Dreams are shattered
Bruised and battered
You live in the shadows
Nothing matters
Austin’s TaSzlin Trébuchet and Lars Wolfshield collide like storm fronts, summoning Jet Cemetery from the wreckage, a project steeped in urgency and unease. Their latest single, Embers, hums with tension, slipping between whisper and wail, between fragile longing and the cold weight of recognition.
The lyrics of Embers unravel a cycle of desire, disillusionment, and reflection, where repetition fuels urgency, and the speaker wavers between longing and uncertainty. Dreams collapse into dust, but beneath the wreckage, there’s a struggle for clarity; a rise from the depths, a breath drawn sharp, a grasp at something lost. Embers smolder, hinting at transformation, while fragmented pieces shift, searching for balance in the turmoil.
The rhythm stumbles forward, a heartbeat teetering between panic and resolve, as Wolfshield’s voice cuts through the haze: part invocation, part accusation, raw and relentless, reaching for something just beyond grasp. Beneath it all, echoes of Massive Attack coil in the circuitry, Portishead’s ghost flickers in the static, Air lingers in the atmosphere, and Björk’s fearless invention sparks at the edges. The result is both hypnotic and untamed.
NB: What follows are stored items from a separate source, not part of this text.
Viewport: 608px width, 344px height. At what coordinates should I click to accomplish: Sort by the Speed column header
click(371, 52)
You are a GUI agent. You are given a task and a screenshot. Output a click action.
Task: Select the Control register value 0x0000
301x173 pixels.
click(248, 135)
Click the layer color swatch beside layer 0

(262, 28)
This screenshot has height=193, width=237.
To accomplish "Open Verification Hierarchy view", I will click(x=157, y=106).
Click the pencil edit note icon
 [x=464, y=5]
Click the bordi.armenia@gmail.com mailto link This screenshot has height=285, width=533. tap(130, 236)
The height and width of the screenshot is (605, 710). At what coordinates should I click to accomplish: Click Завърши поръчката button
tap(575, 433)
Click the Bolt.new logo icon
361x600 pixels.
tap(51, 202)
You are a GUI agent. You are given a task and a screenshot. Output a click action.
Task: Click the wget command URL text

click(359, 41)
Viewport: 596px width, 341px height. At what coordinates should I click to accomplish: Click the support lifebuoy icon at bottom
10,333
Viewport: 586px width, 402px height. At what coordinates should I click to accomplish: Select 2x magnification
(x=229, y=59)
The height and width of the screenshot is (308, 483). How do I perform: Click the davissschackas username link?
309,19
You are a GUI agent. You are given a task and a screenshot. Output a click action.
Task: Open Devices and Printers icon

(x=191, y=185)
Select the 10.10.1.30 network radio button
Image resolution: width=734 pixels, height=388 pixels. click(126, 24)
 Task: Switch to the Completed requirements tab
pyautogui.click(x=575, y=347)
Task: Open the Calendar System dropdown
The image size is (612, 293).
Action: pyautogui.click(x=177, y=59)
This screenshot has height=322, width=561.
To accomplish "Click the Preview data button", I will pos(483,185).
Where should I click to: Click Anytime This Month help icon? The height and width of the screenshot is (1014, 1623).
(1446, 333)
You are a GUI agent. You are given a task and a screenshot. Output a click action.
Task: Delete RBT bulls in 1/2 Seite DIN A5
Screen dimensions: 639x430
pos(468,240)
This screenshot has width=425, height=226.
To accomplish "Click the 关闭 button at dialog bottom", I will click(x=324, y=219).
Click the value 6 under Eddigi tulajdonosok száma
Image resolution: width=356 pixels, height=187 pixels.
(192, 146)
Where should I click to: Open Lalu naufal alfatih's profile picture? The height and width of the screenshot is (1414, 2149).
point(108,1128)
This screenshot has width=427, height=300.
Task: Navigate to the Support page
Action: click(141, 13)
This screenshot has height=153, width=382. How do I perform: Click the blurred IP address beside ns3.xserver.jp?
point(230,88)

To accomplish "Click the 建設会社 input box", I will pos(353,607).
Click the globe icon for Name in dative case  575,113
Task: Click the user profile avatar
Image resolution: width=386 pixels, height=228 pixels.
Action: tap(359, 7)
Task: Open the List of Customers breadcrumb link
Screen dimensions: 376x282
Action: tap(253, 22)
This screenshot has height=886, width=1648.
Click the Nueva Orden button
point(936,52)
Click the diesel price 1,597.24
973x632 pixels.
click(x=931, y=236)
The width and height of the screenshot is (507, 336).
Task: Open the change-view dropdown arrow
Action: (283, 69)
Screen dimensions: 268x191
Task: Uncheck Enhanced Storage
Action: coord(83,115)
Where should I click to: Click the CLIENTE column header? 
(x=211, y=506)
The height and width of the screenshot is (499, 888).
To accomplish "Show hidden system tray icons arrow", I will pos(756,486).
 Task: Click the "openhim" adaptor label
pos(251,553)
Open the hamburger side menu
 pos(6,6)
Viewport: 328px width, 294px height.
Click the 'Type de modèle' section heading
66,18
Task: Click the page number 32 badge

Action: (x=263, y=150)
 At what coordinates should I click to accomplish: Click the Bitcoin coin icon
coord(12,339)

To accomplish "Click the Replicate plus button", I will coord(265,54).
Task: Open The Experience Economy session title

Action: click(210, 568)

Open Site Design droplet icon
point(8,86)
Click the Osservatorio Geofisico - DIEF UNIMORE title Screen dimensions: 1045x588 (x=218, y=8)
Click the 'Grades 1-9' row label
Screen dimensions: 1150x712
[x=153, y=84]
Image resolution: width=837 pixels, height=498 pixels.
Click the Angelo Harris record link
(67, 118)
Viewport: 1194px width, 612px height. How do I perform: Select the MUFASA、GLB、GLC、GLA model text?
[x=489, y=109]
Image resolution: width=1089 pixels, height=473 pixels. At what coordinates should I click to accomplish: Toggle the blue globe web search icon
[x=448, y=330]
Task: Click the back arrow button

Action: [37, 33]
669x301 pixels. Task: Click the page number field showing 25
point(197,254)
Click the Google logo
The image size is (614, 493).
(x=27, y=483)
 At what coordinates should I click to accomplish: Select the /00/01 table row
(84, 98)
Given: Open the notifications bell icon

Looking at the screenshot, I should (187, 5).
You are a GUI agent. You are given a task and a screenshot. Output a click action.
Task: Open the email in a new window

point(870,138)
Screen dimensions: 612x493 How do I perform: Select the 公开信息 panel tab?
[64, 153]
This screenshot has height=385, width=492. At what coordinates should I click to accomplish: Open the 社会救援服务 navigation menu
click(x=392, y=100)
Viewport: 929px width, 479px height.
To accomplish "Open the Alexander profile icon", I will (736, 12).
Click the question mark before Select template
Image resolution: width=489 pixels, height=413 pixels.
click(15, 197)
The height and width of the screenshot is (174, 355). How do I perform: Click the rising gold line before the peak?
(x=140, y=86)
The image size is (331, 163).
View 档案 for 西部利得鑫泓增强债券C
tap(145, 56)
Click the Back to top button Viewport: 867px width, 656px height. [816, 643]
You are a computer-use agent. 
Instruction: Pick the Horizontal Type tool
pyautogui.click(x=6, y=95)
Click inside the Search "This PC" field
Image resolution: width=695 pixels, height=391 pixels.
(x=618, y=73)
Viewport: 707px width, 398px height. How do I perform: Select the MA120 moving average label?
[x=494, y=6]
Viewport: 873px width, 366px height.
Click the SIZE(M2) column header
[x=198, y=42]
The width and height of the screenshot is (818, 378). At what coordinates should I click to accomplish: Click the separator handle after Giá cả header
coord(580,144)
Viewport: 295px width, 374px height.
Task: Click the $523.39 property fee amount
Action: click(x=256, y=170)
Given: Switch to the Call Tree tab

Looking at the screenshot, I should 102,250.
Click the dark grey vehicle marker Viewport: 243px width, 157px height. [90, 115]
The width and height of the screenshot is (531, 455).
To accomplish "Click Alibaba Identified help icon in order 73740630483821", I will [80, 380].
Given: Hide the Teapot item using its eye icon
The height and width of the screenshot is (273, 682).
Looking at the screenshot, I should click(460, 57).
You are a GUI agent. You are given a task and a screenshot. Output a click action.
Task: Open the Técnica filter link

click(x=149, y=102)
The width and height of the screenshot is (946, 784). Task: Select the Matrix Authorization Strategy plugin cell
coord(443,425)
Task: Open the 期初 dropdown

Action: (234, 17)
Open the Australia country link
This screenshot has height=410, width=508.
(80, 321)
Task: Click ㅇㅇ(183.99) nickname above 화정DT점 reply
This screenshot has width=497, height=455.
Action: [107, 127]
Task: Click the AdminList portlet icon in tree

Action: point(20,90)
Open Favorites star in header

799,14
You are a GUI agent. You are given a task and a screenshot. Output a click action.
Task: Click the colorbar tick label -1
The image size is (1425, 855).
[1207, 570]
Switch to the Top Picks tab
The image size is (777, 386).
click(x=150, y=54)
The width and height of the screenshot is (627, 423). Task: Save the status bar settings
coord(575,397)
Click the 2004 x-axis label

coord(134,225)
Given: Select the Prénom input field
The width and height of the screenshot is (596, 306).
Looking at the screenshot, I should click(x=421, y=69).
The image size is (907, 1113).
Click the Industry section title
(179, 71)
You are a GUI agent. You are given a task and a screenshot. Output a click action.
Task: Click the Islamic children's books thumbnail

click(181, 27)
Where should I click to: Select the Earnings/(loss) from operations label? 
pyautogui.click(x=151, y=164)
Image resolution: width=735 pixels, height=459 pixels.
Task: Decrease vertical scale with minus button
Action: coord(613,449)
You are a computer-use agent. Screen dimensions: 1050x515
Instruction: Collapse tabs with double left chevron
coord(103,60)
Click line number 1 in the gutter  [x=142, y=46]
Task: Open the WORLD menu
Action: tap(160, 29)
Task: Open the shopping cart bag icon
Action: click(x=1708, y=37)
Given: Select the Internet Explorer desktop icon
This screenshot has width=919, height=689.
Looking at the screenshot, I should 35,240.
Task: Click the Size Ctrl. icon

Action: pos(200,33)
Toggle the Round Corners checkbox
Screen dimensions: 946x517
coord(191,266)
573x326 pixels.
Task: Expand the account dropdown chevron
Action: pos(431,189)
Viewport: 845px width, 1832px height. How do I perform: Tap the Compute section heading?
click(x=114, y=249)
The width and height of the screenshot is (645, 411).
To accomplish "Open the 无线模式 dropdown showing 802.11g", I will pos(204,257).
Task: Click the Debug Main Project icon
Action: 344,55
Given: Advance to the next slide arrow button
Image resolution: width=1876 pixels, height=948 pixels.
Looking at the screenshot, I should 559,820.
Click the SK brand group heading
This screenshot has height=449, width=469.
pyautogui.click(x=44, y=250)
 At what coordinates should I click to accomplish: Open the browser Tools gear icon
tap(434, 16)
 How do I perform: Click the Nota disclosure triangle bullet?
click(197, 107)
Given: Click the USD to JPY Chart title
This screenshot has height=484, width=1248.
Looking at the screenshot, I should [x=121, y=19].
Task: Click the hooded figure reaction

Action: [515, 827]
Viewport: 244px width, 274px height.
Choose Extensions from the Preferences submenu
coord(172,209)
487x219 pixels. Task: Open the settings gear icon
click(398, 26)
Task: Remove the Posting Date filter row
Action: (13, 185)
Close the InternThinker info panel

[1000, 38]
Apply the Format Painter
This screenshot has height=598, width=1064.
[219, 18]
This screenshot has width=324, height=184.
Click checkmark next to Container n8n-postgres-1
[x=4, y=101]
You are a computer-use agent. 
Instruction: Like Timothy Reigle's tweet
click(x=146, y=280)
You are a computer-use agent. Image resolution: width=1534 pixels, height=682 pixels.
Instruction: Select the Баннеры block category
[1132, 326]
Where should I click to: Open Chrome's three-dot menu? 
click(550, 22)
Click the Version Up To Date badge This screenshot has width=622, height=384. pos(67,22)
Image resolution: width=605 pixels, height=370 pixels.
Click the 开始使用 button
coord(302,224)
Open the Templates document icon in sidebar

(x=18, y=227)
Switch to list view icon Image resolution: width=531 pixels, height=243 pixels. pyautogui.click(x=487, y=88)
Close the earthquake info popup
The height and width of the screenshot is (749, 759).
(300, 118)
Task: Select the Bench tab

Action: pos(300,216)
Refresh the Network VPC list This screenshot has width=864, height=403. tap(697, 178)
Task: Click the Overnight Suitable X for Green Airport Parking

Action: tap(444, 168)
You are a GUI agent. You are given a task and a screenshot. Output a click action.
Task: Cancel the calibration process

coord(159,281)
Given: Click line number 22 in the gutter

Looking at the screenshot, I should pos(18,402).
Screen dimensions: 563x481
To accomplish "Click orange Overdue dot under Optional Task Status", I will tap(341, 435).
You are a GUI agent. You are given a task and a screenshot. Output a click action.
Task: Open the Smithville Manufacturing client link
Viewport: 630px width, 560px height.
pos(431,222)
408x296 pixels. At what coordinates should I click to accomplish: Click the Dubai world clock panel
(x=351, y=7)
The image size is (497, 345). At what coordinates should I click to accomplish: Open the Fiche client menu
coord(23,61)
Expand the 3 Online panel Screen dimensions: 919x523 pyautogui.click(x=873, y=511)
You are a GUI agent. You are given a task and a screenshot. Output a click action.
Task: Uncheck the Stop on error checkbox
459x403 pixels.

“We live in the shadows, unaware or perhaps afraid of our true purpose,” says the band. “Beaten down by life, we become detached. We fall asleep. Wake up! We are here to experience, and to reflect our unique perception in our own creations. Open up your eyes and see the vast realm of infinite possibility, before you burn away. Every night we burn, hearts exploding. Longing, sadness, jubilation, ecstasy, freedom. Torn to pieces and reassembling differently when it’s done. This is forever, this cannot last. Let us live now, then let go.”
The video clip for Embers flickers like a half-recalled collection of memory vignettes, a lo-fi reel of restless motion, stitched together by TaSzlin Trébuchet’s watchful lens. Shot across Prague, Berlin, and Austin, it gathers a rogue’s gallery of faces: Deaf Club, Mignon, Corwin, Michol of Chiens, Giles Sibbald, Saskia Nelson: each passing through like ghosts in the glare of headlights, caught in the blur between one place and the next.
Trains rattle forward, stations flash by, posters peel from brick walls, graffiti sprawls in tongues unknown, and the air hums with the low static of movement. The film captures the way time bends on the road—foreign streets becoming familiar, home feeling distant even when it’s right beneath your feet. Nostalgia coils in every frame, but it isn’t sentimental—it’s restless, rolling forward, never pausing long enough to be pinned down. A snapshot, a memory in motion, a fleeting moment already fading before the next stop arrives.
Watch the video for “Embers” below:
Jet Cemetery released their first singles, engineered by Charles Godfrey (Yeah Yeah Yeahs, Swans), in April 2024. Their debut EP, The Canary, is set for release later in 2025.